» **Problem to solve**: Where the line holding "The width and" appears, start copying, and continue exactly through the last line of the listing, skipping pictures.

= Beginning of Section =

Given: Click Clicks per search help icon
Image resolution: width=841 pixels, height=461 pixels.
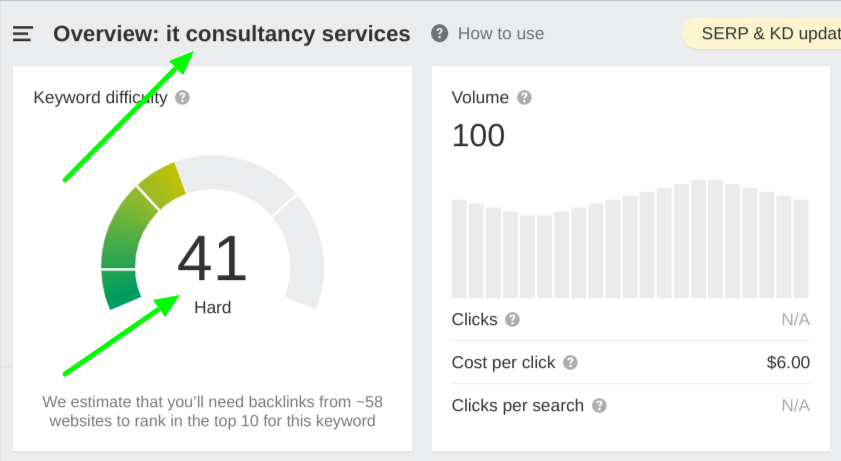Looking at the screenshot, I should coord(599,406).
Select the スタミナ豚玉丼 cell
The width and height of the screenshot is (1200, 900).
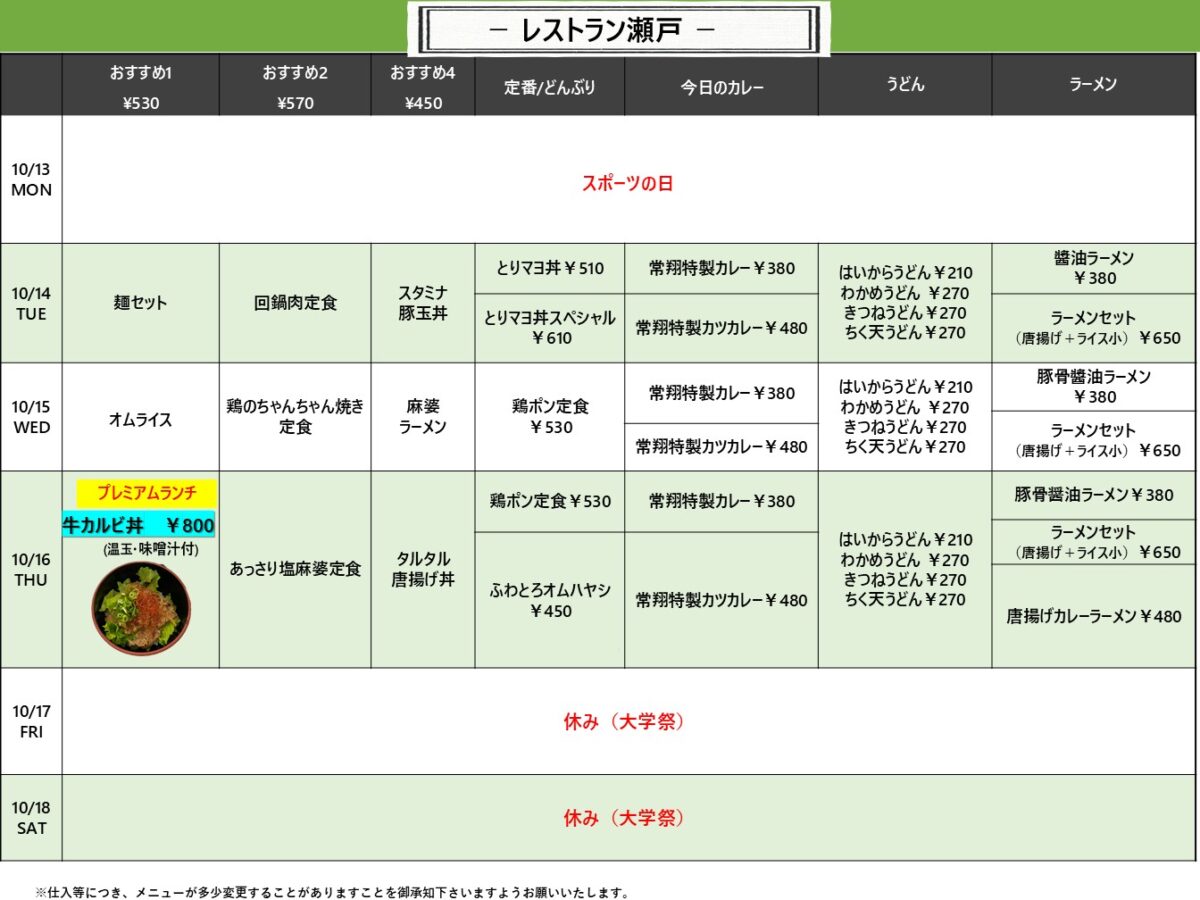click(x=422, y=303)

= End of Section =

» **Task response**:
The width and height of the screenshot is (1200, 900).
click(x=422, y=303)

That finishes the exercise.